対義語なんだか対義語じゃないんだか

▼▼対義語。反意語。意味や意義が逆、ってどういうことなんだろう?ってことを改めて考えていた。▼▼わかりやすくない対義語──直観的なところ、見えやすいところ、に対称の軸を置いてない言葉と言葉。▼▼線対称として眺めてみたら点対称だった、とか、単なる回文として読み始めたけどよく見たらローマ字変換からの逆さ読みだった、などで比喩できる、軽くひねった言葉の裏返しかた。
▼▼投資と消費、フローとストック、演繹と帰納、あたりの対義語の話にはちょくちょく違和を覚えたりしている。対義語だっけ?と脳内二度見してしまう。思ってから、これはおそらく普段じぶんが馴染んでいる対義の軸を使ってないだけなんだろうな、って思い直したりしている。でもって、丁寧に見つめ直すと対義の軸が見えそうにも思える、のだ。
▼▼戦争と平和、も違和があるのだけど、戦争と平和を並べるための対義の軸、って見通せてない。ここに線を引くと認識としては逆のものになるな、と思えてないのだった。白黒、赤青、あたりを対立させたくなる脳内の動きも、思考の種としてはよさげかな。
▼▼言葉Aと言葉Bは、いかなる俎上、いかなる要素、いかなる線引き、によって、逆の意味や逆の認識を持ちうる、と認定されているのか。対義語として二つを並べることで何が逆になっているのか──違いを謳うことで何が強調されているのか。
▼▼理性と感情、優しさと厳しさ、あたりの、対義語っぽくないわけじゃない(あまり馴染みのないところ線を引くことで逆のものとして見做すことができそう)なのに、対義語認定を貰えてないような──貰えてないどころかむしろ異論反論すら喰らってそうな、言葉群、に関しても、まあまあ気になるかな、と思った。▼▼実際問題じぶんも、理性と感情、優しさと厳しさ、を対置して語るの好きじゃないし……。
▼▼このあたりって雑な認識に繋がりやすくて、雑な認識によって勘違いや誤解の言葉が蔓延したら困るし、迷惑を被る頻度が比較的高そうじゃないすかー、っていうような、被害確率が高く見積もれちゃうから駄目、ってあたりの認識はありそうだな、と思った。

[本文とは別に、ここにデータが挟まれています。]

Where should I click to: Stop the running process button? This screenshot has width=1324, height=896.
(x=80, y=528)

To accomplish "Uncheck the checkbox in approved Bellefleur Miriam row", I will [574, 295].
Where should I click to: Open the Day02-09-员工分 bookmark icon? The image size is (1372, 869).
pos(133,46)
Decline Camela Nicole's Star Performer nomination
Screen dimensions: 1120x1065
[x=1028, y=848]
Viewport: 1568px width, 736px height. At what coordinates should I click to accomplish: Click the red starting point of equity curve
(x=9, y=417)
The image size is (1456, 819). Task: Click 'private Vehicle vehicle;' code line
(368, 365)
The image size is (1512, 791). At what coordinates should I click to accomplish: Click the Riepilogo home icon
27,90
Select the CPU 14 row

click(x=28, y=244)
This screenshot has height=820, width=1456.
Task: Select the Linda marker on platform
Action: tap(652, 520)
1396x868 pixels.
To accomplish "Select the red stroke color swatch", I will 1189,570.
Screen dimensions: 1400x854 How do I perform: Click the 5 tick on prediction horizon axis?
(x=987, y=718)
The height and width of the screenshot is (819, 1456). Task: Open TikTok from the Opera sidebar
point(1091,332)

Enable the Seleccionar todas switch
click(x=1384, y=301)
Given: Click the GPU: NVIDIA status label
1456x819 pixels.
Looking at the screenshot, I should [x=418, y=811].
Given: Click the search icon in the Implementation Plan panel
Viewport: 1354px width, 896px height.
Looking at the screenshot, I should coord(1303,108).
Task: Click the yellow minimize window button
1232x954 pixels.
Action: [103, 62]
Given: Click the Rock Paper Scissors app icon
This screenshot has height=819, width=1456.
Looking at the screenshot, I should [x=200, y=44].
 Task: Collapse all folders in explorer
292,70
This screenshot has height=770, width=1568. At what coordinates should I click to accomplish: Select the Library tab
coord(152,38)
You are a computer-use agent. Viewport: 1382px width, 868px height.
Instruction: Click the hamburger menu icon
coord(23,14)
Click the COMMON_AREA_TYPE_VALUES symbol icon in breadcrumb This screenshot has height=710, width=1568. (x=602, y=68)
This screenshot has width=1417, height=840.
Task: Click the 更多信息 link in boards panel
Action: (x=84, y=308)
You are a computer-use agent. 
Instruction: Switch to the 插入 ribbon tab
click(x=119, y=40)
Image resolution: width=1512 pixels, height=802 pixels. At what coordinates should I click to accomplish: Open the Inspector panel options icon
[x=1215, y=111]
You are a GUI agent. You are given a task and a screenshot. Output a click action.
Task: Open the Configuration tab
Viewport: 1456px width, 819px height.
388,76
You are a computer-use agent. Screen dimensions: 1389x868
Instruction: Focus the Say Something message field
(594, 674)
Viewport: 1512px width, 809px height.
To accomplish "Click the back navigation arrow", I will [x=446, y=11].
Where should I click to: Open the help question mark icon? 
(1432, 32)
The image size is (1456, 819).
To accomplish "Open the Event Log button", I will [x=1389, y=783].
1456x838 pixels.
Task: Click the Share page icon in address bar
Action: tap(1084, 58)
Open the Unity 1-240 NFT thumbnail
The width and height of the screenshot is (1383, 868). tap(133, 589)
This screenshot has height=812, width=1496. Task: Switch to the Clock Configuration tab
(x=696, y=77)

▼▼理性と感情、も、優しさと厳しさ、も、人間の内面の話になるわけだし、人間の内面の話──精神や心に関する話は、あまり雑に語っちゃ駄目ー、だって困るー、じぶんがそう思われたら困るー、みたいな理路はあるし、まあまあ持ってるし、あったほうがよさそうとも思うので、このあたりによるものか、とも思った。人間の内面の話は慎重に、だ。